JING Binqiang, GAN Liming, WANG Xiao, LI Kong, WANG Peng, FENG Boxin, KANG Dong, WANG Xi, HE Tao. Determination of Gold in High-Antimony Rocks and Minerals by Flame Atomic Absorption Spectrometry with Hydride Generation Separation to Eliminate Antimony InterferenceJ. Rock and Mineral Analysis. DOI: 10.15898/j.ykcs.202603180067
Citation: JING Binqiang, GAN Liming, WANG Xiao, LI Kong, WANG Peng, FENG Boxin, KANG Dong, WANG Xi, HE Tao. Determination of Gold in High-Antimony Rocks and Minerals by Flame Atomic Absorption Spectrometry with Hydride Generation Separation to Eliminate Antimony InterferenceJ. Rock and Mineral Analysis. DOI: 10.15898/j.ykcs.202603180067

Determination of Gold in High-Antimony Rocks and Minerals by Flame Atomic Absorption Spectrometry with Hydride Generation Separation to Eliminate Antimony Interference

  • Gold is a globally critical and scarce mineral resource. High-antimony rocks and minerals are important carriers of gold mineralization, where gold usually occurs as fine-grained native gold, sulfide-bound gold, or encapsulated gold, and high antimony content seriously interferes with the accurate determination of gold. Existing methods cannot simultaneously solve the three core difficulties of “no encapsulation loss of gold”, “stable and efficient reduction system” and “complete removal of antimony”, which restricts the accurate evaluation and efficient development of such resources, and the core scientific problem is how to achieve complete removal and stable reduction of antimony while avoiding gold loss.
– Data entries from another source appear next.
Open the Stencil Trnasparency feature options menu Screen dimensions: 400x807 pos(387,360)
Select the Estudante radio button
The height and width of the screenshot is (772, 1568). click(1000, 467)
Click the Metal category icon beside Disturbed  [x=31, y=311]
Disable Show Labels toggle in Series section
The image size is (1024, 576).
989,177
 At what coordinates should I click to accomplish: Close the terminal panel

To address this problem, this paper proposes a strategy of “stepwise roasting, reduction transformation, and hydride generation separation”, clarifies the nature of interference through a series of experiments, uses stepwise roasting to avoid encapsulation of gold particles, completely converts antimony to Sb(Ⅲ) in the thiourea-ascorbic acid composite system, and determines the gold content by flame atomic absorption spectrometry (FAAS) combined with dynamic enrichment with activated carbon. Verification with reference materials and actual samples shows that when the antimony content is higher than 18%, the sample sinters during roasting; when the antimony content in the solution is more than 60 mg (6%), it interferes with gold analysis; the optimal antimony removal conditions are 1.5 g of potassium borohydride (15% concentration, 10 mL dosage), with both antimony removal rate and gold recovery rate >95%; the detection limit of gold is 0.028 μg/g, and the detection range is 0.12–50 μg/g; the relative errors of reference material determination are 1.75%–2.32%, and the RSDs are 2.70%–3.58%, which are better than those of the national standard method; the spiked recovery rates of actual samples are 97.2%–102.3%, and the t-test values are all <2.571, meeting the requirements of Specification for Testing Quality Management of Geological and Mineral Laboratories (DZ/T 0130—2006). This method can effectively eliminate antimony interference and provide a reference for the analysis of precious metals in similar interference matrices.